152 - Doppler echocardiography overestimates the systolic pressure of the right ventricle in pediatric patients with right ventricular pressure overload
Friday, April 25, 2025
5:30pm – 7:45pm HST
Publication Number: 152.4992
Manatomo Toyono, Akita University Graduate School of Medicine, Akita, Akita, Japan; Miho Hatakeyama-Sasaki, Akita University Graduate School of Medicine, Akita, Akita, Japan; Yuichi Nakamoto, Akita University Graduate School of Medicine, Akita, Akita, Japan
Associate Professor Akita University Graduate School of Medicine Akita, Akita, Japan
Background: The standard method for measuring right ventricular systolic pressure (RVSP) is right heart catheterization, but due to its invasiveness, it cannot be used for routine follow-up in pediatric patients. When tricuspid regurgitation (TR) is present, the maximum velocity can be measured using continuous wave (CW) Doppler and the modified Bernoulli equation can be applied to obtain an approximate estimate of the systolic TR pressure gradient. However, there are only a limited number of studies that have examined the accuracy of the CW-RVSP method and the invasive RVSP method. Objective: The objective of this study is to determine whether the CW-RVSP method is an accurate assessment of the invasive RVSP method. Design/Methods: A prospective study was conducted on sixty-six patients (age: 0.2-12 years, median 1.4 years; female, 62%) who underwent noninvasive and invasive RVSP measurements simultaneously. The indications for invasive testing were congenital heart disease in fifty-four cases and idiopathic pulmonary arterial hypertension in twelve cases. CW-RVSP was calculated as the sum of the right atrial pressure and the peak pressure gradient estimated by the modified Bernoulli equation. Right atrial pressure was estimated from the diameter of the inferior vena cava and its changes with respiration, as well as from the blood flow profile of the hepatic vein. Results: The minimum, maximum, and median invasive RVSPs were 23, 75, and 47.5 mmHg, respectively.
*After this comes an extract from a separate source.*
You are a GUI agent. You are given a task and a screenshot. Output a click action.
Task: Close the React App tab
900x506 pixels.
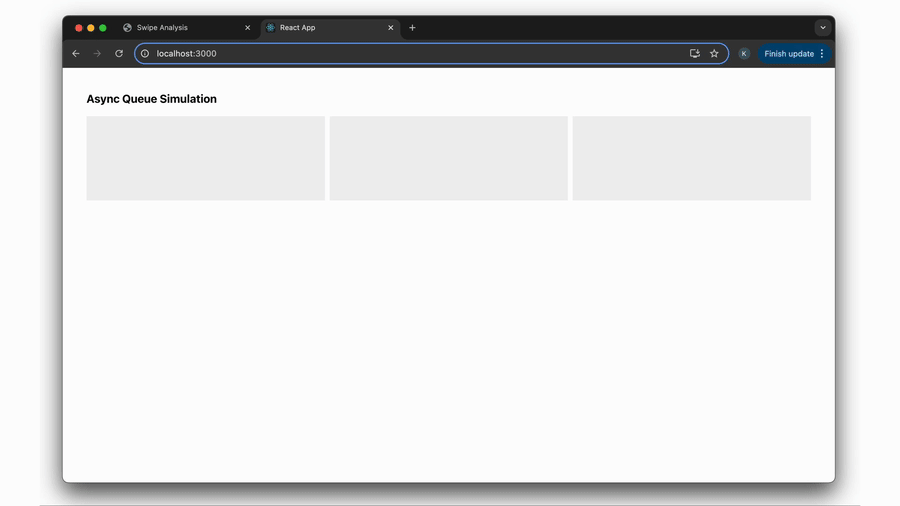pos(391,28)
CW-RVSP showed a significant linear correlation with invasively measured RVSP (p < 0.001, r = 0.82, Figure 1). The relative error, i.e., the ratio of the difference between CW-RVSP and invasive RVSP to the mean of CW-RVSP and invasive RVSP, ranged from -76% to 67% (median 11%). CW-RVSP showed a significant linear correlation with relative error (p < 0.001; r = 0.63; Figure 2). When CW-RVSP exceeded 60 mmHg, the greater the CW-RVSP, the greater the overestimation of invasive RVSP.
Conclusion(s): This study shows that CW-Doppler may overestimate RVSP in pediatric patients with right ventricular pressure overload.